++++ RECORD EXCERPTS

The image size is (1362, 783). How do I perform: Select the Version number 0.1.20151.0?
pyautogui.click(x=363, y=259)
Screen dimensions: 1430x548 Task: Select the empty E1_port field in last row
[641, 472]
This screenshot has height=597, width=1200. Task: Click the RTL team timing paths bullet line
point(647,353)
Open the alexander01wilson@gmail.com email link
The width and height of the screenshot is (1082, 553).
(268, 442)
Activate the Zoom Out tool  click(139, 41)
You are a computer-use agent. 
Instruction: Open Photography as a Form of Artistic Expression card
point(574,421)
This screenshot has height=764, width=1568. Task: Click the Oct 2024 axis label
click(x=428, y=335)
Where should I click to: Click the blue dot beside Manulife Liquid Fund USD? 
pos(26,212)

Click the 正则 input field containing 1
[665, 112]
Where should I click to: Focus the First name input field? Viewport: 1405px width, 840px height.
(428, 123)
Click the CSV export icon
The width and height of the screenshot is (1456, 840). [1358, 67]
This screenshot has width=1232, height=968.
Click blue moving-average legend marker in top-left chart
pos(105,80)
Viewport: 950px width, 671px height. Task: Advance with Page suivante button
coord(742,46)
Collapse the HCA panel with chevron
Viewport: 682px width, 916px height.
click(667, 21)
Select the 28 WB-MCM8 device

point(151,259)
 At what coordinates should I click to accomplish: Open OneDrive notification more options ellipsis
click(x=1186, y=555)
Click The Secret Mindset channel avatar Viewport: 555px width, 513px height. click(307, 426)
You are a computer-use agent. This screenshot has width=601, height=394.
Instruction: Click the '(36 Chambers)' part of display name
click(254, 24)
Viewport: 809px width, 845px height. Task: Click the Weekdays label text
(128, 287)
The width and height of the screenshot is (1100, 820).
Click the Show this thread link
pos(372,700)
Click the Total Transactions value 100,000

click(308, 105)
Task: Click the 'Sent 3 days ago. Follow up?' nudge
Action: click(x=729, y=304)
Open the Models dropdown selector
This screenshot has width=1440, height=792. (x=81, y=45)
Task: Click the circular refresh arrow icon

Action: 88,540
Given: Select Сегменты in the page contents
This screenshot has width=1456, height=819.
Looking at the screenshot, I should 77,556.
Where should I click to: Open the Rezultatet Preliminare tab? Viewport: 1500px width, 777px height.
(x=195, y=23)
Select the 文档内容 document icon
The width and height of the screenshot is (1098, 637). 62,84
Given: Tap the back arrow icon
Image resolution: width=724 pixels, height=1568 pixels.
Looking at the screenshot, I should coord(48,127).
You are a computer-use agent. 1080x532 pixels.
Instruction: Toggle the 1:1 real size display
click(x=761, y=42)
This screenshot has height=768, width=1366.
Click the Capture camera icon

++++++++

WORK REQUEST:
Every record must be repeated precisely and in full.

FINAL ANSWER:
The image size is (1362, 783). How do I perform: Select the Version number 0.1.20151.0?
pyautogui.click(x=363, y=259)
Screen dimensions: 1430x548 Task: Select the empty E1_port field in last row
[641, 472]
This screenshot has height=597, width=1200. Task: Click the RTL team timing paths bullet line
point(647,353)
Open the alexander01wilson@gmail.com email link
The width and height of the screenshot is (1082, 553).
(268, 442)
Activate the Zoom Out tool  click(139, 41)
You are a computer-use agent. 
Instruction: Open Photography as a Form of Artistic Expression card
point(574,421)
This screenshot has height=764, width=1568. Task: Click the Oct 2024 axis label
click(x=428, y=335)
Where should I click to: Click the blue dot beside Manulife Liquid Fund USD? 
pos(26,212)

Click the 正则 input field containing 1
[665, 112]
Where should I click to: Focus the First name input field? Viewport: 1405px width, 840px height.
(428, 123)
Click the CSV export icon
The width and height of the screenshot is (1456, 840). [1358, 67]
This screenshot has width=1232, height=968.
Click blue moving-average legend marker in top-left chart
pos(105,80)
Viewport: 950px width, 671px height. Task: Advance with Page suivante button
coord(742,46)
Collapse the HCA panel with chevron
Viewport: 682px width, 916px height.
click(667, 21)
Select the 28 WB-MCM8 device

point(151,259)
 At what coordinates should I click to accomplish: Open OneDrive notification more options ellipsis
click(x=1186, y=555)
Click The Secret Mindset channel avatar Viewport: 555px width, 513px height. click(307, 426)
You are a computer-use agent. This screenshot has width=601, height=394.
Instruction: Click the '(36 Chambers)' part of display name
click(254, 24)
Viewport: 809px width, 845px height. Task: Click the Weekdays label text
(128, 287)
The width and height of the screenshot is (1100, 820).
Click the Show this thread link
pos(372,700)
Click the Total Transactions value 100,000

click(308, 105)
Task: Click the 'Sent 3 days ago. Follow up?' nudge
Action: click(x=729, y=304)
Open the Models dropdown selector
This screenshot has width=1440, height=792. (x=81, y=45)
Task: Click the circular refresh arrow icon

Action: 88,540
Given: Select Сегменты in the page contents
This screenshot has width=1456, height=819.
Looking at the screenshot, I should 77,556.
Where should I click to: Open the Rezultatet Preliminare tab? Viewport: 1500px width, 777px height.
(x=195, y=23)
Select the 文档内容 document icon
The width and height of the screenshot is (1098, 637). 62,84
Given: Tap the back arrow icon
Image resolution: width=724 pixels, height=1568 pixels.
Looking at the screenshot, I should coord(48,127).
You are a computer-use agent. 1080x532 pixels.
Instruction: Toggle the 1:1 real size display
click(x=761, y=42)
This screenshot has height=768, width=1366.
Click the Capture camera icon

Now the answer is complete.